Clearly, our definition of an NGO covers many thousands of organisations. Therefore the following is intended to offer some guidance about the organisations that we prioritised.

  1. In general terms, DANGO follows the approach that society can be conceptualised as three spheres: governmental; economic; voluntary. It is the third sphere in which we were particularly interested.
  2. Included in the first sphere were all government departments and agencies, be they local, national or international. Political parties presented an interesting case. The three major parties at Westminster were excluded from the database, on the grounds that these more properly belonged to the governmental sphere. Pressure groups that happen to contest elections, or do so not with the aim of winning power, but to publicise their cause (such as the Legalise Cannabis Alliance, or the Islamic Party of Britain), were included. Between these two extremes, priority was given to those parties that were more expressive than instrumental, but in practice, this group forms a low proportion of the bodies we looked at, and were considered on a case-by-case basis. A further interesting case was that of party groups that were not concerned with the running of the party itself, but rather with a wider social issue, such as Torche (Tory Campaign for Homosexual Equality). We tried to embrace as many of these groups as possible.
  3. Included in the economic sphere (and therefore excluded from our attention) were businesses (including social enterprises), industry bodies, producer groups, and professional bodies. It is debatable whether trade unions should have been considered part of this group, and it depended to a certain extent upon whether the group is defined as belonging to the economic sphere, or the private sector. Nevertheless, the labour movement had already attracted a great deal of historical attention, and so was not a priority for the project.
  4. Amongst the voluntary sector, we prioritised those who sought to play an influential role on the national and/or international stage. Purely recreational bodies were therefore not a priority, nor were purely cultural or learned institutions. Similarly, some organizations provided support to charities and NGOs, such as advice on IT or legal issues, whereas others provided training. Such groups, which can perhaps best be conceived as service providers to NGOs, were not a priority.
  5. Only national (UK, or England, Scotland, Wales; also Northern Ireland) bodies were prioritised, for practical reasons. Exceptions were made for those local bodies with a national profile, for example London homelessness charity Centrepoint.
  6. Similarly, those groups that had a highly specific focus, and lacked a wider agenda for national/international influence, such as benevolent bodies for particular trades or professions, were not prioritised.
  7. Religious history was a well-covered field (see for example the Mundus database), and as such not within DANGOs remit.  Religious bodies with a wider agenda (Christian Aid, CAFOD or Tearfund being obvious examples) were a priority, however.
  8. Support groups were included, for example for specific diseases.

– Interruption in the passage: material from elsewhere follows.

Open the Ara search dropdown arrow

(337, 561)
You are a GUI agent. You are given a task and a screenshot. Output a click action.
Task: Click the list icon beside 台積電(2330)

  9. Campaigns and Coalitions: it could be difficult to tell the difference between formal, permanent organisations, which had an independent existence, and more transient campaigns, set up by a body for a particular, possibly short-term purpose. This was especially true when the ease with which websites can be set up was considered. As a rule of thumb, a formal coalition of individual groups, such as Make Poverty History in 2005 (in this example, it seemed sensible that the fact that MPH was so prominent made up for the fact that it was also transient), was treated as an organisation in its own right, whereas campaigns set up by a body to further one of its goals, for example the RSPCA's Freedom Food scheme, was not. Unfortunately, this meant some examples fell into a grey area, and the researcher's judgement as to whether they were treated as independent or subsidiary was applied.
  10. Unless it was clear that a group was not a priority for the project, as set out above, we endeavoured to record them on our database.
  11. We also included groups that no longer existed, and for which were were unable to locate archival details. This was so that at least a paper trail for subsequent researchers was provided.